A Simplicity employee, Daniel Eynon, suffered serious injuries in the workplace, for which he sued his employer. After being challenged by a colleague, he climbed a 14-foot-high chain hoist. As he descended, he caught the crotch of his pants on a hook near the bottom of the chain. Another hook pierced his scrotum. The employee required surgery the same day — debridement and repairing lacerations, to be precise.
After the accident, Eynon said he screamed in pain and asked that an ambulance be called. When Gary, the supervisor, came into the shop, he allegedly laughed. When Eynon tried to show Gary his injury, Eynon claimed Gary refused to even look. According to Eynon, Gary refused to call an ambulance and instead drove him to the second shop location to talk with Doug, the service manager.
Doug first said that they would arrange someone to drive Eynon home to Simcoe and would get his car home for him. After insisting on being taken to the hospital instead, the supervisors finally agreed but , before departing, allegedly told Eynon to say, “this happened at home.” When they arrived at the hospital, Gary dropped Eynon at the entrance and did not accompany him inside.
The company and its witnesses offered a starkly different version of events but the court was swayed by Eynon’s version of events.
On appeal, the court found that the jury had acted reasonably in awarding punitive damages. The court stated that “the supervisors’ instructions to an injured employee to falsely report that he was injured at home, without more, warranted an award of punitive damages.”
It is hard to imagine a business owner or executive with even a modicum of caution and judgment managing the situation the way these two supervisors did.
Unfortunately, the court went on to note that the supervisors had clearly been “left in charge of the workplace” in the absence of Simplicity’s owners. There was, in the court’s view, “no question that the conduct of the supervisors was the conduct of their employer.”
It is generally a high bar for an individual employee to attract personal liability that lets their employer off the hook. It must be established that the individual acted maliciously, fraudulently, in bad faith, or where the act in question was clearly outside the scope of their authority.

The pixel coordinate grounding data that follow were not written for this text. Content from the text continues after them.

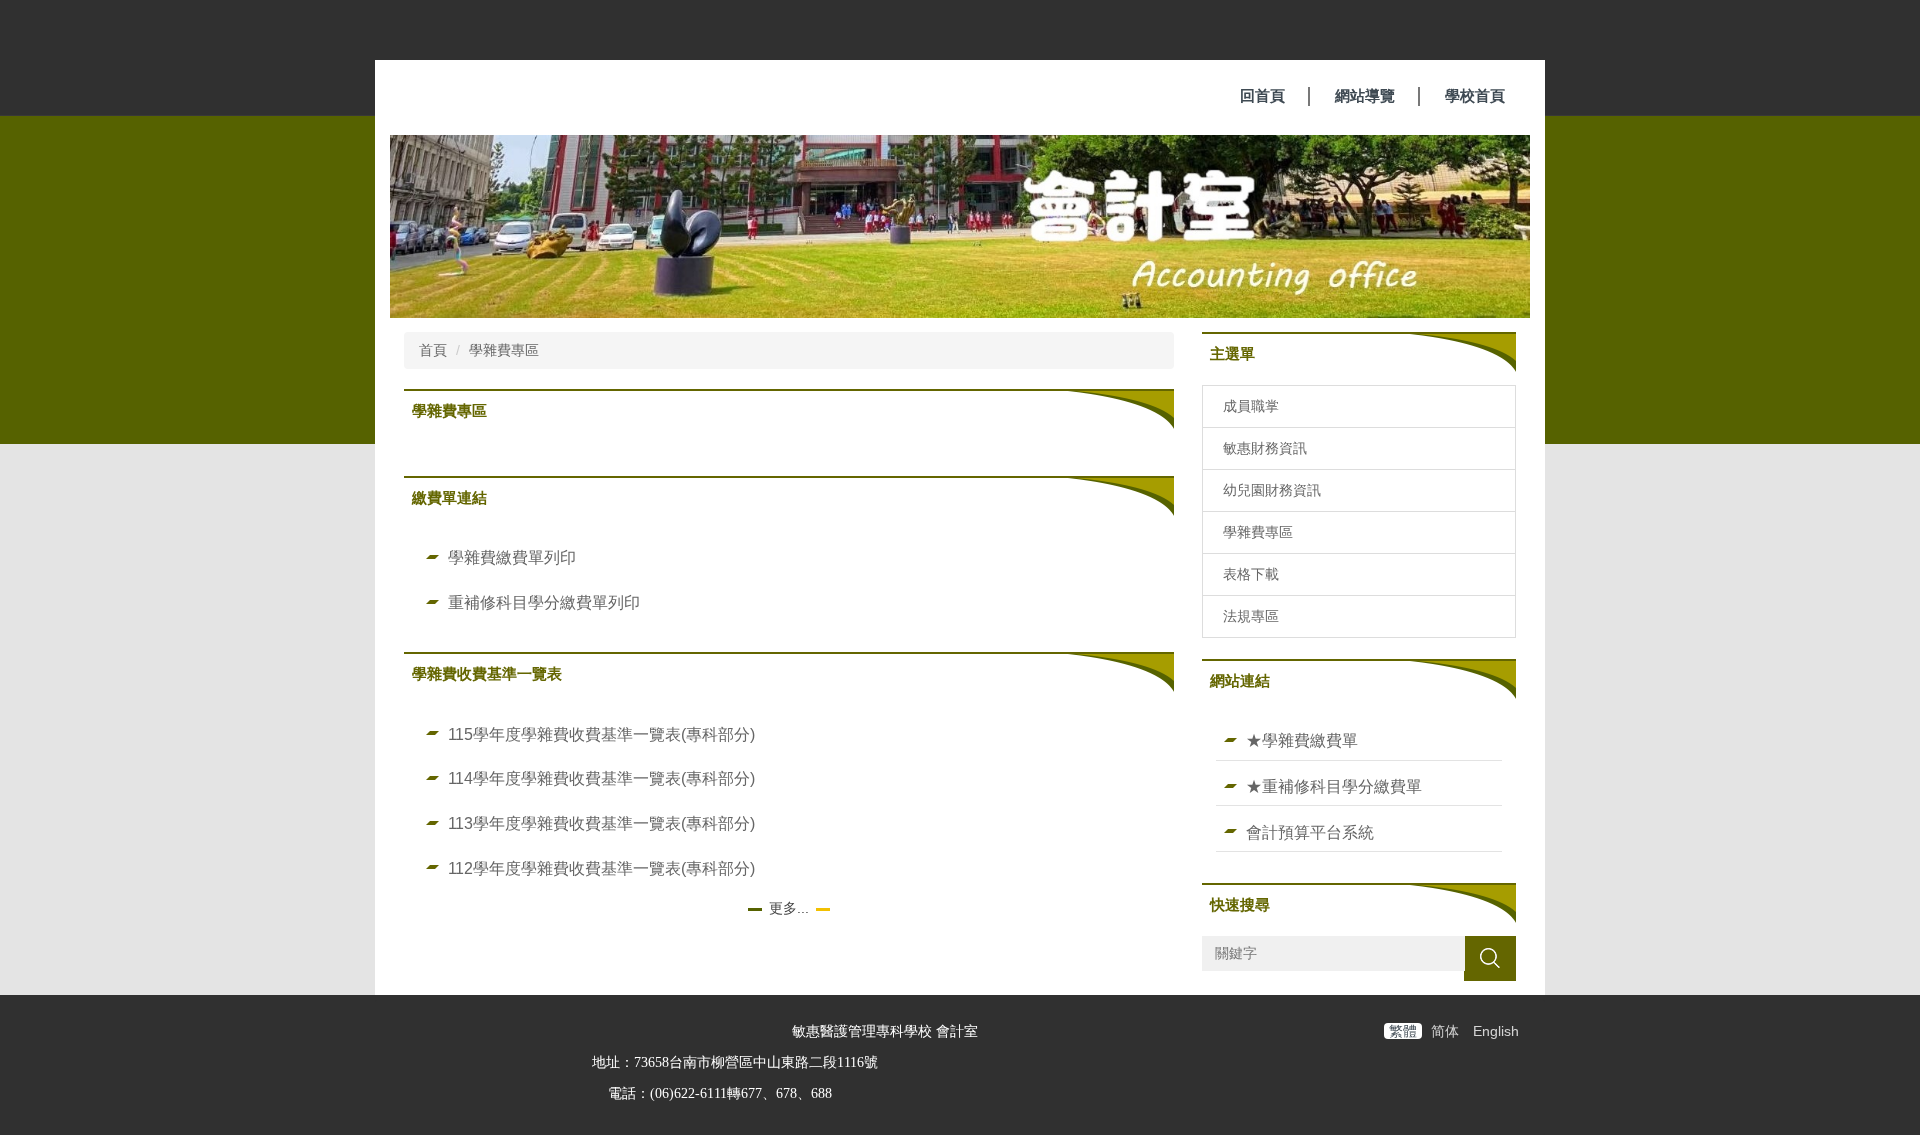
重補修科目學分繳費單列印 (544, 602)
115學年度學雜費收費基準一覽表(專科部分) (601, 734)
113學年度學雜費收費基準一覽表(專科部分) (601, 823)
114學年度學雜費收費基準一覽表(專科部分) (601, 778)
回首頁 (1262, 95)
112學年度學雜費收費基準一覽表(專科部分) (601, 868)
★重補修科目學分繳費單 (1334, 786)
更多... (789, 908)
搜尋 (1490, 958)
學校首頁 (1475, 95)
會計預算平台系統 (1310, 832)
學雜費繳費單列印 (512, 557)
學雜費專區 (504, 350)
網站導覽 (1365, 95)
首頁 (433, 350)
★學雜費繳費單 (1302, 740)
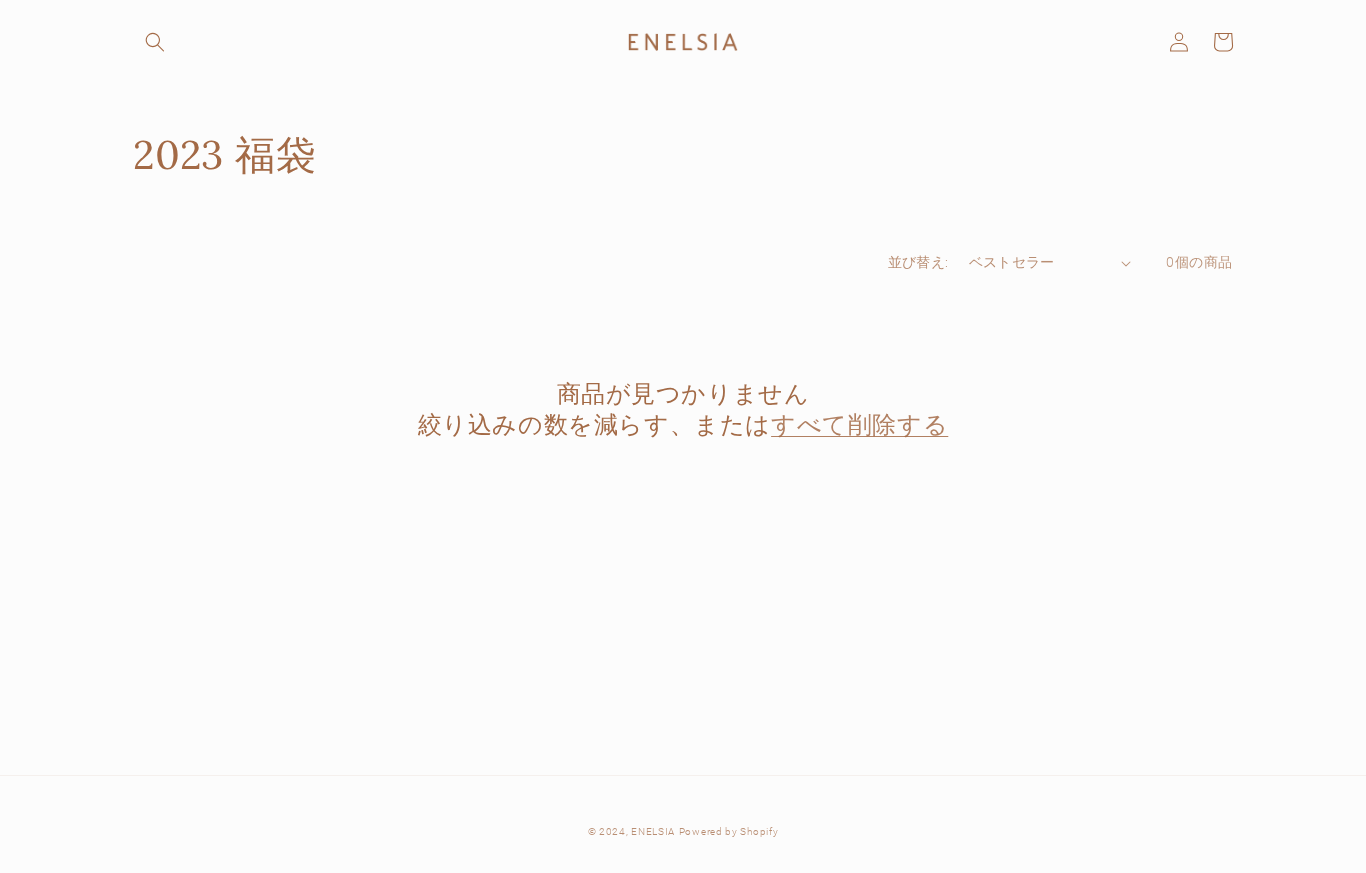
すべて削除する (859, 424)
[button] (155, 42)
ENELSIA (653, 831)
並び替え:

Sometimes this high bar is met. For instance, in the 2007 case of Benko v. Scott, a supervisor sent letters falsely alleging theft against a subordinate. The letters, sent to three individuals, were defamatory. Their mailing was found to be entirely outside of the scope of the supervisor’s authority and responsibilities. The employer neither knew about nor authorized them. The judge noted that “the sending of such letters was so bizarre that an employer could not reasonably be expected to have safeguarded against such actions.”
Furthermore, the letters were handwritten, unsigned, and not on paper that identified the business.
However, the supervisor also made slanderous comments about the plaintiff, telling other employees that she had stolen inventory and that the RCMP was investigating her. These comments were utterly false. The court found that there was “no evidence” that these statements were authorized by the employer. Nevertheless, the employer was found vicariously liable for the slander, because the supervisor made the remarks “in the course of her work on behalf of the business” and the employer had “permitted her to supervise the plaintiff.”
It appears that the supervisor simply being ‘on the clock’ during the misdeeds was enough to trigger vicarious liability in that case.
Potential vicarious liability can be a hanging guillotine which employers do not consider often enough, let alone protect themselves from. Every seasoned business owner knows that they can’t be everywhere at once. At some point, you must rely on your subordinates. That is why it is crucial to hire carefully, train appropriately, and, most significantly, draft policies outlining employee expectations.
As the court noted in Simplicity, the jury found a “culture within the company whereby employees failed to place adequate importance on best safety practices,” and in particular , that there was a serious lack of proper safety training and documentation.
Had Simplicity had these elements in place, their argument that the supervisors ‘went rogue’ would have carried more weight and Simplicity’s liability reduced or eliminated.
It goes without saying that it is a good idea to consult experienced employment counsel to audit your practices and policies to ensure you have a ready defence to an argument that a rogue employee’s shenanigans attach to you. If, as an employer, you have not considered these risks, you should.